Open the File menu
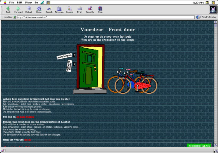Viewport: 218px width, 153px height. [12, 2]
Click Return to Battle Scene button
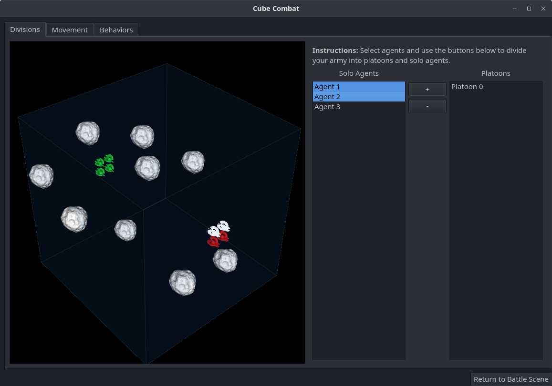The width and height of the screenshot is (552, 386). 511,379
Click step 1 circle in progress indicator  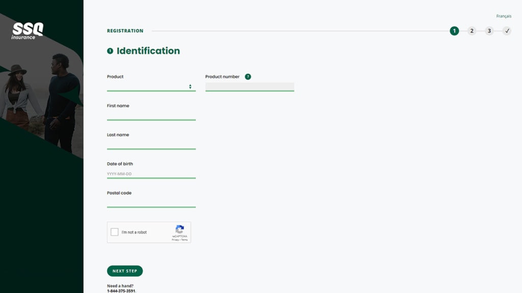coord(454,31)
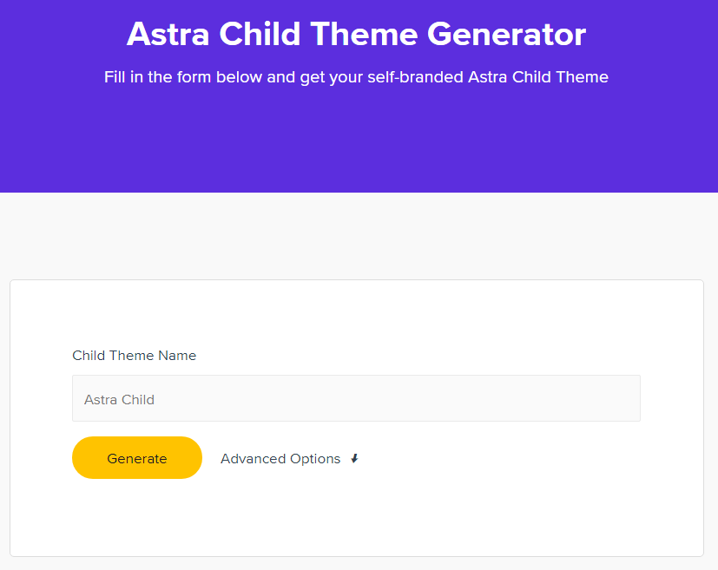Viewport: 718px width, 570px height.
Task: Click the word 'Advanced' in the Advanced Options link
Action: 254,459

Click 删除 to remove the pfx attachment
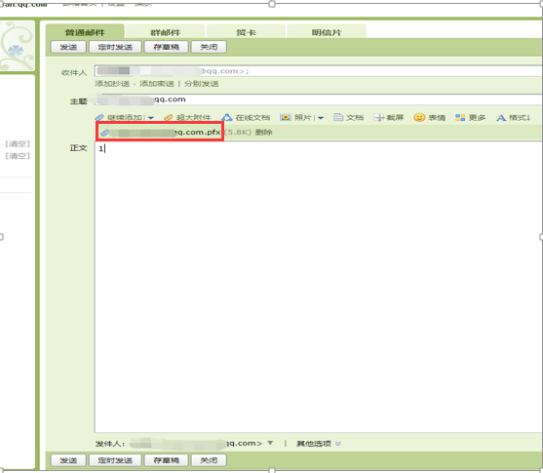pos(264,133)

What is expected: Rewrite the data as a Markdown table with the columns "Row" and "Line", giving each line its row number and skipping blank lines. Begin at the start of the data, end with the line that contains "The width and", and leave the pictures out of the answer.

Reply to the exercise:
| Row | Line |
|---|---|
| 1 | Open the File menu |
| 2 | Viewport: 218px width, 153px height. [12, 2] |
| 3 | Click Return to Battle Scene button |
| 4 | The width and height of the screenshot is (552, 386). 511,379 |